### [YOUR OBJECTIVE]
Go through the records line by line from the top and repeat each one exactly, ending with the line that contains "Bureauer (699, 19)".

### [STORED DATA]
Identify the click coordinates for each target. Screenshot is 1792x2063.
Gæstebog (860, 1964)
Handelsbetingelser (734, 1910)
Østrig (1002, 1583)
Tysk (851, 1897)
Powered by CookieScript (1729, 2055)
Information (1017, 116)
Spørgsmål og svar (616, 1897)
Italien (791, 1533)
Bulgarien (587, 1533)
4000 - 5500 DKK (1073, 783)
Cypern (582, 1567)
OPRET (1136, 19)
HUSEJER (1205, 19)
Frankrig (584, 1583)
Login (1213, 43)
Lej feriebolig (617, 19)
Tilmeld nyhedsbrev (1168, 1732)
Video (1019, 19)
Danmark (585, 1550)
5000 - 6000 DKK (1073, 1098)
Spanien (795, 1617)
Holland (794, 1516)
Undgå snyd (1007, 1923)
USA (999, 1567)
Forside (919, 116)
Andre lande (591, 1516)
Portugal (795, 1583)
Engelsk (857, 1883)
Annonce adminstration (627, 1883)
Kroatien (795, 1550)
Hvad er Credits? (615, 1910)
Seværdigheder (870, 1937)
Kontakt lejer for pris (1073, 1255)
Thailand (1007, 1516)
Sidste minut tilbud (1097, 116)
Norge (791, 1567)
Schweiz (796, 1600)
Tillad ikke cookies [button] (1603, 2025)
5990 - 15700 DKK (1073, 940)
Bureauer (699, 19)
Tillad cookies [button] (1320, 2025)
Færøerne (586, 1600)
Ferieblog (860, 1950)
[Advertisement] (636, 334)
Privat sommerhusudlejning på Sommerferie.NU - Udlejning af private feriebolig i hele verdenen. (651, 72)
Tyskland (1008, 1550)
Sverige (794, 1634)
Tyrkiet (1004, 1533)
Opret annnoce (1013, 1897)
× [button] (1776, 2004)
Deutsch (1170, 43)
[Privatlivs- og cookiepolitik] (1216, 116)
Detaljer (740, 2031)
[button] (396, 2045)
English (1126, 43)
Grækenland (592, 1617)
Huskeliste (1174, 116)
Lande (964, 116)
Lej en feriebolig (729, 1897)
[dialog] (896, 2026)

### [SOLUTION TO THIS EXERCISE]
Identify the click coordinates for each target. Screenshot is 1792x2063.
Gæstebog (860, 1964)
Handelsbetingelser (734, 1910)
Østrig (1002, 1583)
Tysk (851, 1897)
Powered by CookieScript (1729, 2055)
Information (1017, 116)
Spørgsmål og svar (616, 1897)
Italien (791, 1533)
Bulgarien (587, 1533)
4000 - 5500 DKK (1073, 783)
Cypern (582, 1567)
OPRET (1136, 19)
HUSEJER (1205, 19)
Frankrig (584, 1583)
Login (1213, 43)
Lej feriebolig (617, 19)
Tilmeld nyhedsbrev (1168, 1732)
Video (1019, 19)
Danmark (585, 1550)
5000 - 6000 DKK (1073, 1098)
Spanien (795, 1617)
Holland (794, 1516)
Undgå snyd (1007, 1923)
USA (999, 1567)
Forside (919, 116)
Andre lande (591, 1516)
Portugal (795, 1583)
Engelsk (857, 1883)
Annonce adminstration (627, 1883)
Kroatien (795, 1550)
Hvad er Credits? (615, 1910)
Seværdigheder (870, 1937)
Kontakt lejer for pris (1073, 1255)
Thailand (1007, 1516)
Sidste minut tilbud (1097, 116)
Norge (791, 1567)
Schweiz (796, 1600)
Tillad ikke cookies [button] (1603, 2025)
5990 - 15700 DKK (1073, 940)
Bureauer (699, 19)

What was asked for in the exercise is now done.